Other information relating to costs of Collaborative practice and Mediation
- Discussions and agreement on the payment of the fee.
- The fee may be a shared arrangement.
- The costs of the Mediator will be agreed prior to the commencement of the process.
- Because of the short duration for the preparation for attending on and completion of the Mediation and Collaborative practice processes, the costs are limited.
Cost of Collaborative practice Mediation compared to Litigation
Because Mediation and the Collaborative process resolve matters speedily and amicably, the financial and emotional damage normally caused by Litigation will be avoided by you, your family and your friends.

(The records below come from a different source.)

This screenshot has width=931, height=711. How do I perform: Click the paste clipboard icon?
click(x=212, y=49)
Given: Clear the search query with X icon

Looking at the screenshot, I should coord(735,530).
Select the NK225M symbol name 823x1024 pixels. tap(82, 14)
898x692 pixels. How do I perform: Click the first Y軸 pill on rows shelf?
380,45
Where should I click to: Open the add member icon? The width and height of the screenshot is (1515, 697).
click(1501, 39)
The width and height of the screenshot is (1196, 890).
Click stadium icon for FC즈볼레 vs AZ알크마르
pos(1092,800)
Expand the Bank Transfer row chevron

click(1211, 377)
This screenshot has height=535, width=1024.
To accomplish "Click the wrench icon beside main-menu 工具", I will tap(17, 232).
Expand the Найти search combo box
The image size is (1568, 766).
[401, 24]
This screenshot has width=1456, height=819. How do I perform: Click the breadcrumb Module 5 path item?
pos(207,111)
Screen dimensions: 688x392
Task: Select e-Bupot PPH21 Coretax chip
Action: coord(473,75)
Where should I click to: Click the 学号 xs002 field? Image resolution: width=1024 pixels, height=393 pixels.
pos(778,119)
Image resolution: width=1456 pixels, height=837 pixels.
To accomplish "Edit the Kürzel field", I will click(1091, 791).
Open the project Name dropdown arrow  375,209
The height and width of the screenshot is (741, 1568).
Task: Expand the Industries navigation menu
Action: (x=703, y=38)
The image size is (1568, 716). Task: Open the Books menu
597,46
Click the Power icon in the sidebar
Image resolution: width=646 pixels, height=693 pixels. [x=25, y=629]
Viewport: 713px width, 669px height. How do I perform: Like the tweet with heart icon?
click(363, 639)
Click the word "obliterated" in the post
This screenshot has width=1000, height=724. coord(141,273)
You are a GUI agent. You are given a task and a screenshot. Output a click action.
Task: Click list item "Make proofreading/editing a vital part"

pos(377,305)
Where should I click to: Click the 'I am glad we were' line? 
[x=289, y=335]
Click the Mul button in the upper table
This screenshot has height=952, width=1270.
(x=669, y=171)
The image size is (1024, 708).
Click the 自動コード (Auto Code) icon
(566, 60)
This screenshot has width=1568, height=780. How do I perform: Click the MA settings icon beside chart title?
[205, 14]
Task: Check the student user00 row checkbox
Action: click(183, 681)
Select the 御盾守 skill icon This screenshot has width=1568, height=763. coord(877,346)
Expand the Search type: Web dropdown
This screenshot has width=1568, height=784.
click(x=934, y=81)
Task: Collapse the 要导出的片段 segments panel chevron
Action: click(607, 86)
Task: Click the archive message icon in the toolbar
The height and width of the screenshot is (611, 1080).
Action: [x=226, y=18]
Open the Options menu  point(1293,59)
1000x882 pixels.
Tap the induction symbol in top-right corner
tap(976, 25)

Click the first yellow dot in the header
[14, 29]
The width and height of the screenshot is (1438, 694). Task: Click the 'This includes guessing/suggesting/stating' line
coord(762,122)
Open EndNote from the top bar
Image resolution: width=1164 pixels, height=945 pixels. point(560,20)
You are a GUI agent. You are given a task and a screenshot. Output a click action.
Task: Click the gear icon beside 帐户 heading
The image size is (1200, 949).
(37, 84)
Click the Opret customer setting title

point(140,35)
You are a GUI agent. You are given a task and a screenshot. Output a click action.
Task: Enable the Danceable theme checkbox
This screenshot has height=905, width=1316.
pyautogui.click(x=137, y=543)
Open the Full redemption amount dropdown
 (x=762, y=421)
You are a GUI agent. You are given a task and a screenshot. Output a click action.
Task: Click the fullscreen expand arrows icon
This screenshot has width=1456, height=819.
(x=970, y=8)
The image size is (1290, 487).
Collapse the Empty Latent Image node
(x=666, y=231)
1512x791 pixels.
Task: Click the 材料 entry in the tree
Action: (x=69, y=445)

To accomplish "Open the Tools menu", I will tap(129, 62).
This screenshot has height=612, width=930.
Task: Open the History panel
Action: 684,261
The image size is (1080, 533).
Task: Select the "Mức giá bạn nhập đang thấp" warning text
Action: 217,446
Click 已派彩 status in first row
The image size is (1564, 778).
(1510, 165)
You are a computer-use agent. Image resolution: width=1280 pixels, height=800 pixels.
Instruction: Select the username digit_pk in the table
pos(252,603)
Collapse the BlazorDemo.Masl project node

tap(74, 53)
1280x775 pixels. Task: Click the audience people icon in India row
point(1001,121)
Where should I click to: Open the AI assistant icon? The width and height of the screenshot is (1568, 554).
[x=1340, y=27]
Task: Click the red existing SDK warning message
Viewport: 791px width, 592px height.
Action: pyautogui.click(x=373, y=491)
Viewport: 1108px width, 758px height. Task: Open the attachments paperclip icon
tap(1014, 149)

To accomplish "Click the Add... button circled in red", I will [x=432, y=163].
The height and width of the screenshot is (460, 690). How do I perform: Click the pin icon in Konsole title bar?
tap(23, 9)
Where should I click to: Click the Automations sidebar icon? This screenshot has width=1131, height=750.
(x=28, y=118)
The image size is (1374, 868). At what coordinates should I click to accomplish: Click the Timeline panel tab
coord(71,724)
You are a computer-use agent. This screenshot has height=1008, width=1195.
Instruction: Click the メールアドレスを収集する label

Mediation and Collaboration will also serve to minimise conflict between you and your partner, so that you can make amicable decisions regarding your finances and other personal interests. It will form a basis for your ongoing relationship with each other.
How is Collaborative practice different from traditional Court proceedings?
When one party commences Court proceedings they file an Application with the Court setting out the orders they want the Court to make. Both parties then go through a sequence of Court proceedings and conferences and hearings that can take many months or possibly years before they have a final trial where a Judge makes a decision as to what orders will be made.
Through Collaborative practice, separating couples and their lawyers work together, sometimes with other professionals such as relationship therapists, valuers, accountants and financial planners, to find out what each party wants and how that can be achieved. The Court is not involved in this process and no documents are filed with the Court whilst the negotiations are ongoing. If an agreement is reached, the parties can elect for it to be drafted as a consent order to be lodged at the Court or to be incorporated in a binding financial agreement.
Don’t be frightened to make enquiries and conduct your own research. It is better to be empowered with legal and other knowledge than to worry about problems that may not exist.
Invitation: You are welcome to arrange an obligation free 20 minute consultation with one of our qualified lawyers, to discuss your circumstances.
Efficiency of Collaborative practice and Mediation
Dispute resolution via Mediation or Collaborative practice can be arranged in a timely manner and satisfactory outcomes can be reached relatively quickly. With either method, negotiations usually take place either over a number of sessions, or during one day, depending on the complexity of the dispute. By using either Mediation or Collaborative practice settlements can usually be reached after 6 to 8 hours of negotiation. Sometimes, Collaborative practice may take longer depending on the complexity of the dispute and whether other support professionals need to be consulted.